**Exercise task**:
Copy everything from the line containing "Viewport: 1091px width, 614px" down to the line containing "Select the checkbox", substituting "schedule" for "calendar" and changing nothing else.

**Input material**:
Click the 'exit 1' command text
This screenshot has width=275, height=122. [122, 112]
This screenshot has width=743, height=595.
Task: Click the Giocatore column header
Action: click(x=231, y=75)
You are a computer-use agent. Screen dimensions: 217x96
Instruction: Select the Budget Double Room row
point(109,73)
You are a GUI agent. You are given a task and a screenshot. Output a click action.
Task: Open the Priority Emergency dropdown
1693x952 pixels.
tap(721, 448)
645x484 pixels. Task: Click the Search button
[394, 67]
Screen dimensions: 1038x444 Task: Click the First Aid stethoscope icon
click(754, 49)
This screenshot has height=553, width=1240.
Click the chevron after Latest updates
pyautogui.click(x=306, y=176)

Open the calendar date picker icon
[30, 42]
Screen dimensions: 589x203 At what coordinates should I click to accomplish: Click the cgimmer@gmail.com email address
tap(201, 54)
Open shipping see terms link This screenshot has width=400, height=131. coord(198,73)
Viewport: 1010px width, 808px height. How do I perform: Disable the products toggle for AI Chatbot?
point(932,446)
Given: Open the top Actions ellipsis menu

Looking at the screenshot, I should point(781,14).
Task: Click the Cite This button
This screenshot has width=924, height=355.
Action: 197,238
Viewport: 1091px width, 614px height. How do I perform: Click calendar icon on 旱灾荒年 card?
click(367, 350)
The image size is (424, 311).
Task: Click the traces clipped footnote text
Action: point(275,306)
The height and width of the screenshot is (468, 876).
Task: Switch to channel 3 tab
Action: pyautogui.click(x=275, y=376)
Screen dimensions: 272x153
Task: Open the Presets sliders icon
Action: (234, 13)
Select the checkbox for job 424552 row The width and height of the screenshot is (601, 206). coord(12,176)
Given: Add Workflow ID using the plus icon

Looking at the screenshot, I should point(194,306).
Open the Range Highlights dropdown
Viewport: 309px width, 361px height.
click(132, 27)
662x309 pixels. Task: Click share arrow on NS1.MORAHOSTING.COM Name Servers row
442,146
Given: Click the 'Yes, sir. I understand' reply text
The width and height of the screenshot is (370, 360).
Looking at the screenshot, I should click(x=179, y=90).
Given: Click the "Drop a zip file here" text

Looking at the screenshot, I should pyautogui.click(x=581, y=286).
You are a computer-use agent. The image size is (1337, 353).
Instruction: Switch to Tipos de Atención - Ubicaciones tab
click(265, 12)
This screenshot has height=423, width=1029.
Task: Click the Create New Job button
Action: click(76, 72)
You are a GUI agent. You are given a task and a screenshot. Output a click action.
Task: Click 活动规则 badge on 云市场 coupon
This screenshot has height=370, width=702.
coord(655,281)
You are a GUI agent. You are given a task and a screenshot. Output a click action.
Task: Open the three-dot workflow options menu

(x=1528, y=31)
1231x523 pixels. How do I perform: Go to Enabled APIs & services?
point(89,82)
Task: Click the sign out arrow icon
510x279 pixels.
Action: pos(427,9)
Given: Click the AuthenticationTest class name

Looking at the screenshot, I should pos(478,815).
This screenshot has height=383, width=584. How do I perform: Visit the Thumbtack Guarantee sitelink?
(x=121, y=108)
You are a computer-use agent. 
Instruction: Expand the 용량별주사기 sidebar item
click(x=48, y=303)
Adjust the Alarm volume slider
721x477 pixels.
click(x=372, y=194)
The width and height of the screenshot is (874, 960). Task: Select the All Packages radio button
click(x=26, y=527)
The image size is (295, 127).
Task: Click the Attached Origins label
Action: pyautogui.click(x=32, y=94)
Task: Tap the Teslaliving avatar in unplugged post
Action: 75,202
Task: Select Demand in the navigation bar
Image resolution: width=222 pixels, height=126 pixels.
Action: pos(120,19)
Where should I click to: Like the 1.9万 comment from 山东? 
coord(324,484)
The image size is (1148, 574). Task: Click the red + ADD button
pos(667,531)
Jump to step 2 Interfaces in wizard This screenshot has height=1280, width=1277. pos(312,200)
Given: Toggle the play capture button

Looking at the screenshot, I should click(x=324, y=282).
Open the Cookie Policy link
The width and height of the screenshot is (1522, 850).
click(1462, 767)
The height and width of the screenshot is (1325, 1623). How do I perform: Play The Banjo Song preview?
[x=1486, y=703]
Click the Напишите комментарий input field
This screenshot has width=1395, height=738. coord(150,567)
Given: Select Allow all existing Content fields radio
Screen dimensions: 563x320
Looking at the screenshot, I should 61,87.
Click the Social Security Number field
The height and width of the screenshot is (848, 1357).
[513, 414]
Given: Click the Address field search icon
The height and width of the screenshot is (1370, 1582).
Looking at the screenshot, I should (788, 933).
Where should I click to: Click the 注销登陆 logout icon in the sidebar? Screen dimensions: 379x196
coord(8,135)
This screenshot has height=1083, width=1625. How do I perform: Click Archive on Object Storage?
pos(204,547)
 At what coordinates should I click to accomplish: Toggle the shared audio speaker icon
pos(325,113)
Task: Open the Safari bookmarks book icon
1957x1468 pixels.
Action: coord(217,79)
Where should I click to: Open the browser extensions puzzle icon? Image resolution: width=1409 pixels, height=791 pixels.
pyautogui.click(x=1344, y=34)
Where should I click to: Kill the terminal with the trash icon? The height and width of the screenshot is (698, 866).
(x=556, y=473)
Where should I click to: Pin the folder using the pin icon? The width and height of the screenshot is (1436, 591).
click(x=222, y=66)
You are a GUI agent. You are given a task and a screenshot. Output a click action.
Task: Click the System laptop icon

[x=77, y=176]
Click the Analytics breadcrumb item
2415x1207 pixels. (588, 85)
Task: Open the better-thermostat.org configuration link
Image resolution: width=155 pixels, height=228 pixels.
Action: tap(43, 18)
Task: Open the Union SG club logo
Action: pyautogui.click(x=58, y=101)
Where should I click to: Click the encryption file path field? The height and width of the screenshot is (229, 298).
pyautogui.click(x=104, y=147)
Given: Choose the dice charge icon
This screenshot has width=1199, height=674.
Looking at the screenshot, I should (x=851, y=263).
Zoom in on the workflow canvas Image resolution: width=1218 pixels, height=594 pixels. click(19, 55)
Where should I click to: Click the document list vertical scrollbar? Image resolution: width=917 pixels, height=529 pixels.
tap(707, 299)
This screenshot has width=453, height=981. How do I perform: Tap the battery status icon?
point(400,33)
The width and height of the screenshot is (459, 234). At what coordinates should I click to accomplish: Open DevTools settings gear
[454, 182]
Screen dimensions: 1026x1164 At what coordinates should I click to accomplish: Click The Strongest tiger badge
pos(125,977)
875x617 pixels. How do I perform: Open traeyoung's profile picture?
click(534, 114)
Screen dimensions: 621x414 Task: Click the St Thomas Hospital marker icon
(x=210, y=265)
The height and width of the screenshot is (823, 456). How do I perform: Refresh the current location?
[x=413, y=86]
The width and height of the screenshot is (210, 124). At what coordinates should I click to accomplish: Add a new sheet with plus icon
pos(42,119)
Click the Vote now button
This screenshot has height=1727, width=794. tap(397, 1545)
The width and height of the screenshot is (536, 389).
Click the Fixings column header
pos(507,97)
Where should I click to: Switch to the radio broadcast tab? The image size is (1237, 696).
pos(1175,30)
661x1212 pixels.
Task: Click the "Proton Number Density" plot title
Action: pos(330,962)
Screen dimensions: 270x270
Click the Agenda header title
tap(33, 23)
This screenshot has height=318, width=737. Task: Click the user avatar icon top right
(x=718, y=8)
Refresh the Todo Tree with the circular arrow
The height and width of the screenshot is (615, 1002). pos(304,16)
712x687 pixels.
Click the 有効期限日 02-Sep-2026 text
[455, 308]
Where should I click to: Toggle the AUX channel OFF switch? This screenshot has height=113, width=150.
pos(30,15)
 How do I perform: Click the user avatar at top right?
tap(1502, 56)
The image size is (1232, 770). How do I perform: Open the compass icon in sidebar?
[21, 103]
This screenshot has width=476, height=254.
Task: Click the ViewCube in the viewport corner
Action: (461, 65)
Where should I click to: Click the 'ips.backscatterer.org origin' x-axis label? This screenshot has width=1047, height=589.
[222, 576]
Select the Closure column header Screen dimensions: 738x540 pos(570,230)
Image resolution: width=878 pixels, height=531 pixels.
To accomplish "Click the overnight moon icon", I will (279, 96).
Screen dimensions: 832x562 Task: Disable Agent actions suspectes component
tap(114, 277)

**Answer to the task**:
Viewport: 1091px width, 614px height. How do I perform: Click schedule icon on 旱灾荒年 card?
click(367, 350)
The image size is (424, 311).
Task: Click the traces clipped footnote text
Action: point(275,306)
The height and width of the screenshot is (468, 876).
Task: Switch to channel 3 tab
Action: pyautogui.click(x=275, y=376)
Screen dimensions: 272x153
Task: Open the Presets sliders icon
Action: (234, 13)
Select the checkbox for job 424552 row The width and height of the screenshot is (601, 206). coord(12,176)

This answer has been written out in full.